Equivalent units are often measured separately for direct materials costs as opposed to conversion costs (i.e., direct labor and manufacturing overhead). This is done because direct materials costs are often added entirely (or mostly) at the beginning of the manufacturing process, whereas conversion costs are incurred more evenly throughout the process.
EXAMPLE: Choice Chocolate Company is a chocolate bar manufacturer. In the production process, each bar of chocolate passes through three departments: mixing, molding, and packaging. The molding department doesn’t add any direct materials to the process. (In contrast, the mixing department adds materials such as cocoa butter, sugar, milk, etc.) So every single unit of production in the molding department’s inventory will be considered 100%-complete with respect to direct materials (because the department has no further DM costs to add to any unit). But the units will each have varying levels of completeness with respect to conversion costs.
When measuring equivalent units separately for direct materials costs and conversion costs, the overall process works exactly the same as we discussed in the book, except that in steps 2-5 each calculation is performed separately for direct materials and conversion costs instead of everything being lumped together into one calculation.
EXAMPLE: During the month of January, Choice Chocolate Company’s molding department completed 1,500 physical units and transferred them to the packaging department. At the end of the month, the molding department had 1,000 physical units in Work-in-Process inventory. Those Work-in-Process units are estimated to be 100% complete with respect to direct materials and 30% complete with respect to conversion costs.
Direct Materials | Conversion Costs | |
Ending Work-in-Process | 1,000 | 1,000 |
Percent complete | x 100% | x 30% |
Equivalent units | 1,000 | 300 |
Units transferred out | 1,500 | 1,500 |
Percent complete | x 100% | x 100% |
Equivalent units | 1,500 | 1,500 |
Total equivalent units | 2,500 | 1,800 |
From this point, the remaining steps of process costing would be followed just as discussed in the book, but with separate calculations for direct materials and conversion costs. That is, we would use our information about direct materials costs and direct materials equivalent units to compute a direct materials cost per equivalent unit. And, separately, we would use our information about conversion costs and conversion cost equivalent units to compute a conversion cost per equivalent unit. Then we would use those two separate per-unit costs to calculate the costs for the units that were completed and transferred out and for the units still in ending Work-in-Process inventory.
EXAMPLE: Let’s assume that, in steps 3 and 4 of process costing, the molding department calculates direct materials cost of $1.25 per equivalent unit and conversion costs of $0.75 per equivalent unit.

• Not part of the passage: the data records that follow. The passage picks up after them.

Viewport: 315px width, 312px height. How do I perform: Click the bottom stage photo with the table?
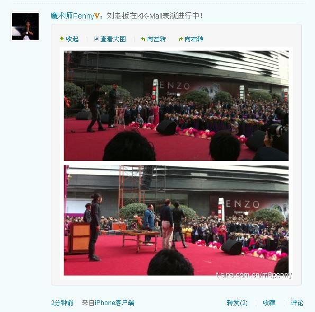176,220
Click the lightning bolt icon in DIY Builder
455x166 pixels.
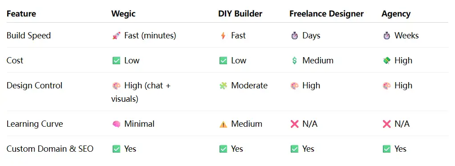pos(223,36)
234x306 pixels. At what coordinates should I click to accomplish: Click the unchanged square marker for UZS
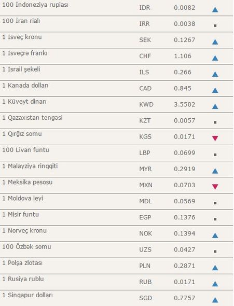coord(215,252)
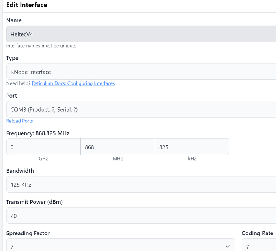Click the Transmit Power (dBm) label
The image size is (276, 251).
(x=34, y=202)
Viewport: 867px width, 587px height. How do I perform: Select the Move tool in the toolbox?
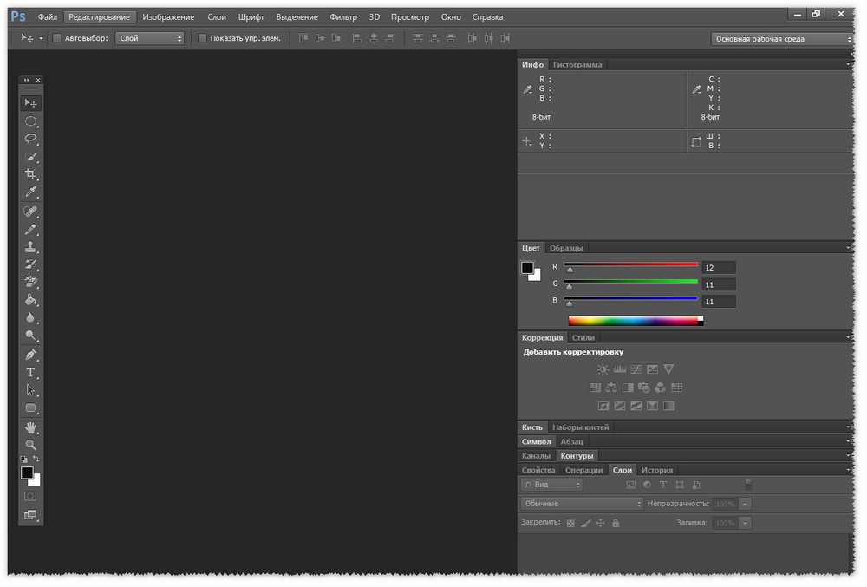30,103
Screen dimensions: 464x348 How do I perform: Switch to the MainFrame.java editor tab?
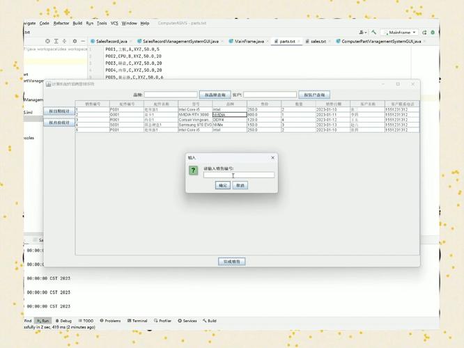pyautogui.click(x=249, y=41)
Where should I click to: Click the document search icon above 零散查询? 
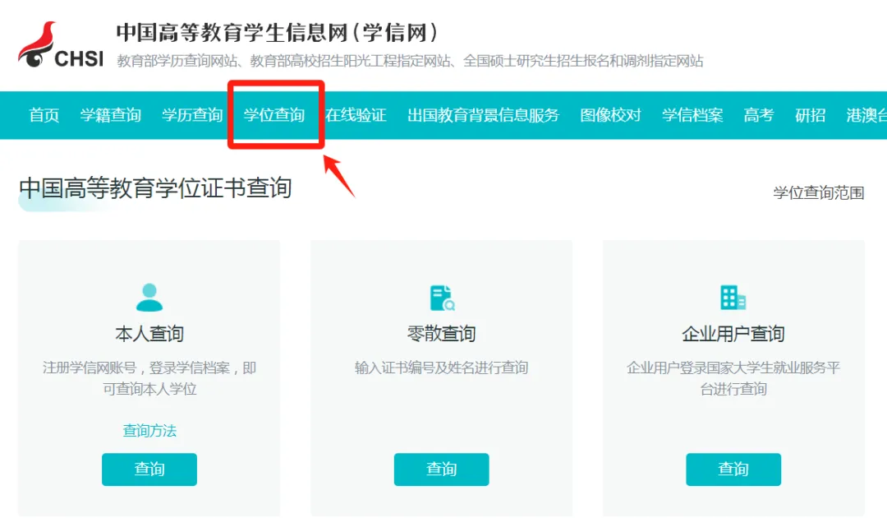[441, 296]
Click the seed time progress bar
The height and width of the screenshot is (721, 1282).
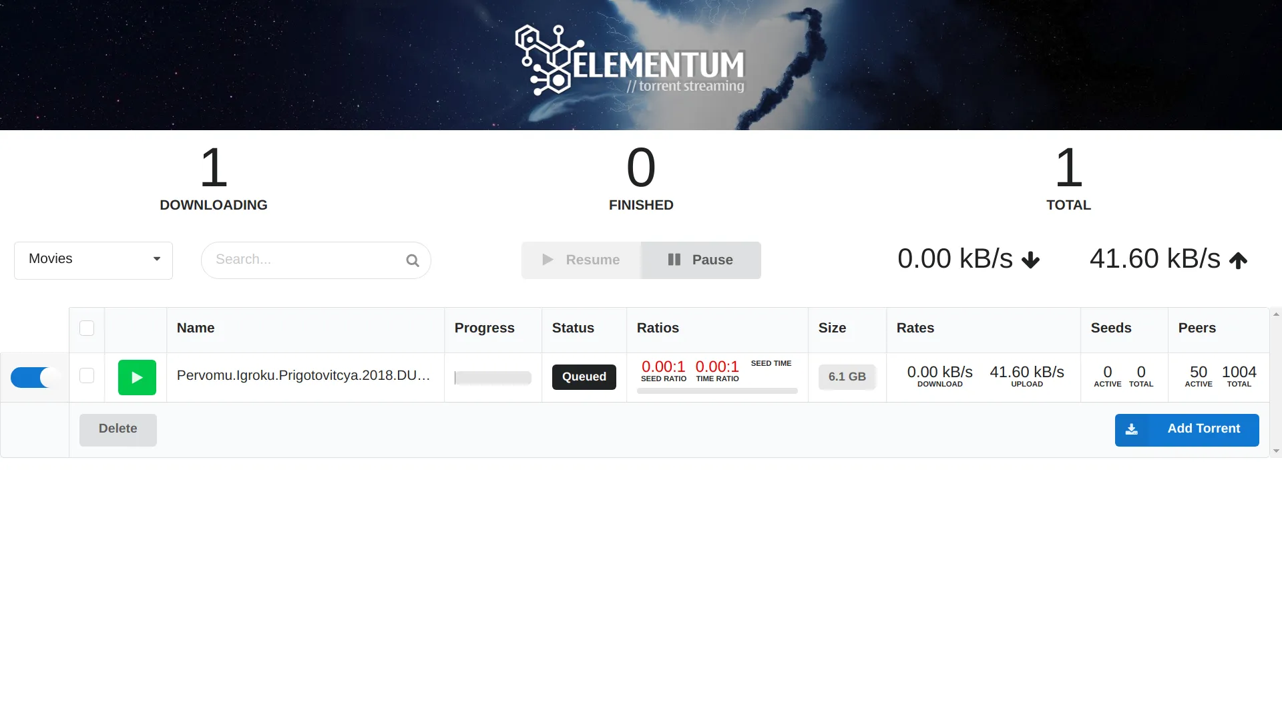point(717,390)
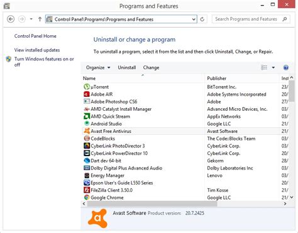298x233 pixels.
Task: Click the Google Chrome icon
Action: click(87, 197)
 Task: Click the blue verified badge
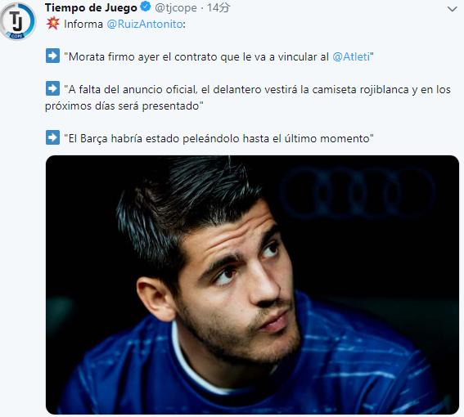(x=146, y=7)
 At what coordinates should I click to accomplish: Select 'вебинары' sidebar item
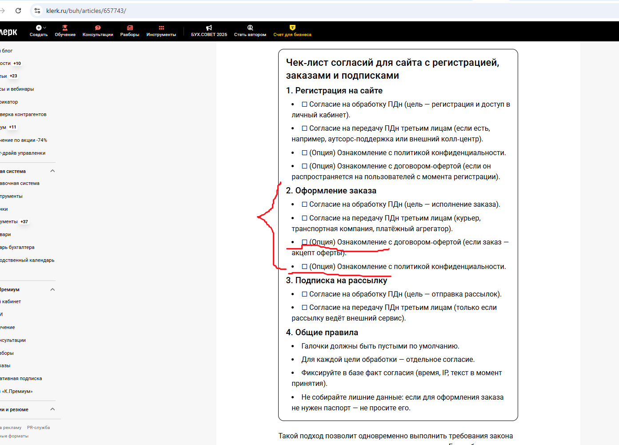[x=18, y=89]
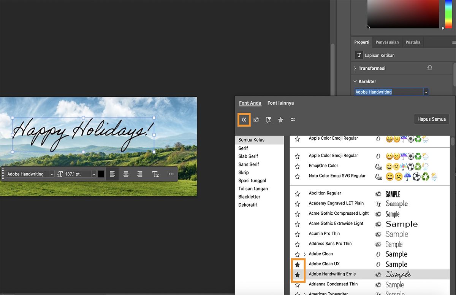Filter fonts from Creative Cloud
The width and height of the screenshot is (456, 295).
pyautogui.click(x=256, y=120)
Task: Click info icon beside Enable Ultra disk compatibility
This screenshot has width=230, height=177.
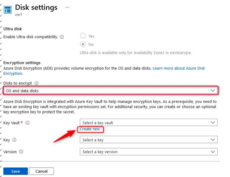Action: 62,37
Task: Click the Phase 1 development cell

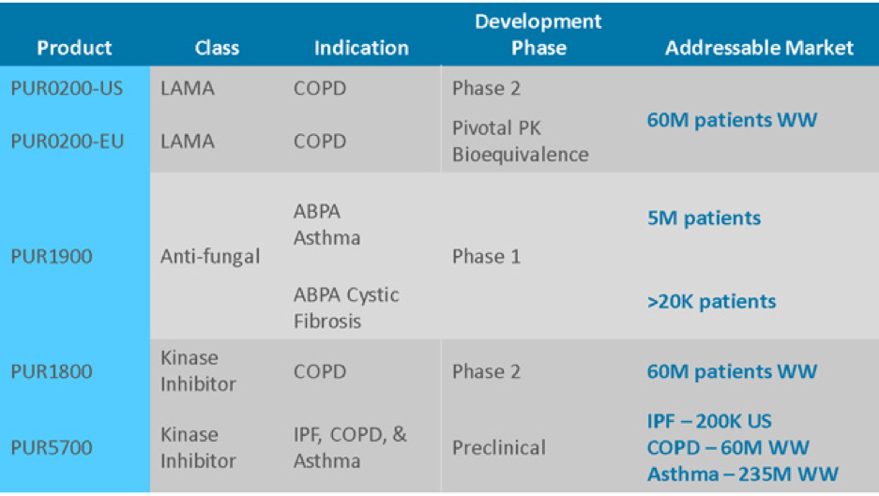Action: (486, 256)
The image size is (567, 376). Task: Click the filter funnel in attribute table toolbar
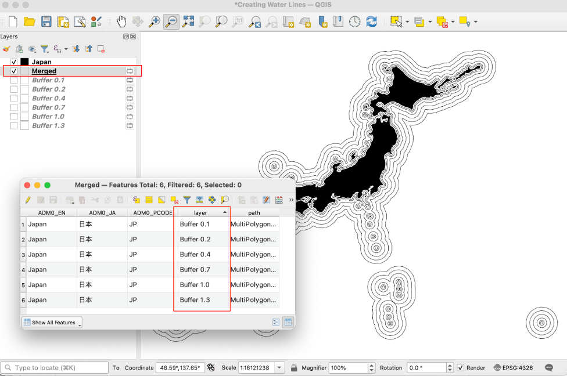click(187, 200)
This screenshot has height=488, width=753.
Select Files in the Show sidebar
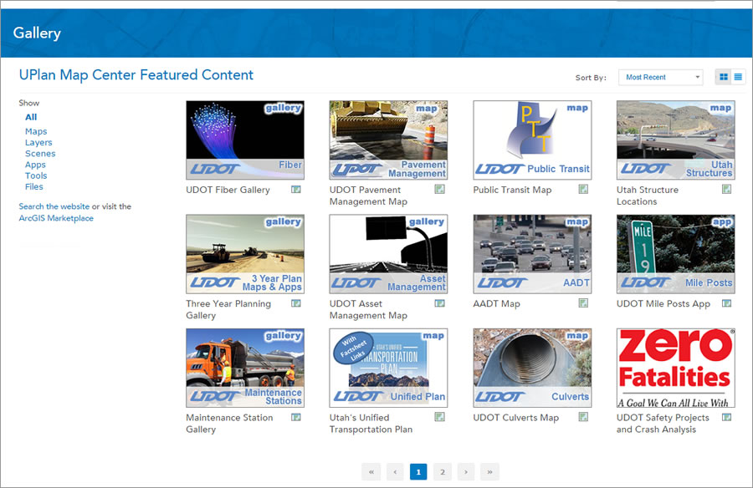[x=33, y=186]
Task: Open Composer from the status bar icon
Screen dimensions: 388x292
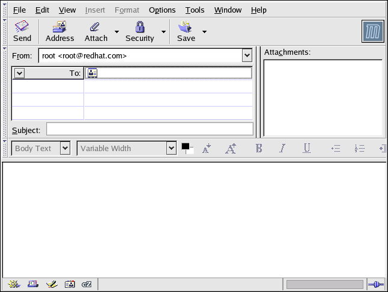Action: pos(52,284)
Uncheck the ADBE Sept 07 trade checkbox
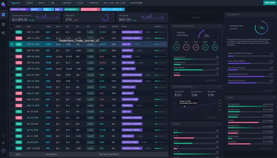Screen dimensions: 277x158 [12, 44]
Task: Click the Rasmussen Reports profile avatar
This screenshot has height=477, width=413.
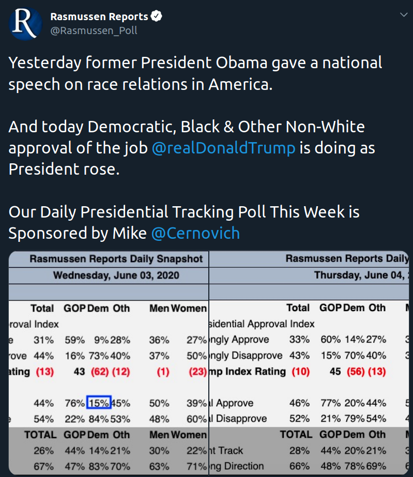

How would the department know how much to reflect as the ending WIP balance and the amount transferred to the next department?
To calculate ending Work-in-Process, we see that there are 1,000 direct materials equivalent units at a cost of $1.25 per equivalent unit, giving us a cost of $1,250. And we see that there are 300 conversion cost equivalent units at a cost of $0.75 per equivalent unit, giving us a cost of $225. Therefore, our total ending Work-in-Process balance is $1,475 (i.e., $1,250 + $225).
That is, total costs in end WIP:
(1,000 x $1.25) + (300 x $0.75) = $1,475
To calculate the amount transferred to the next department, we see that there are 1,500 direct materials equivalent units at a cost of $1.25 per unit, giving us a cost of $1,875. And we see that there are 1,500 conversion cost equivalent units at a cost of $0.75 per unit, giving us a cost of $1,125. Therefore, our total cost of units completed and transferred out to the next department is $3,000 (i.e., $1,875 + $1,125).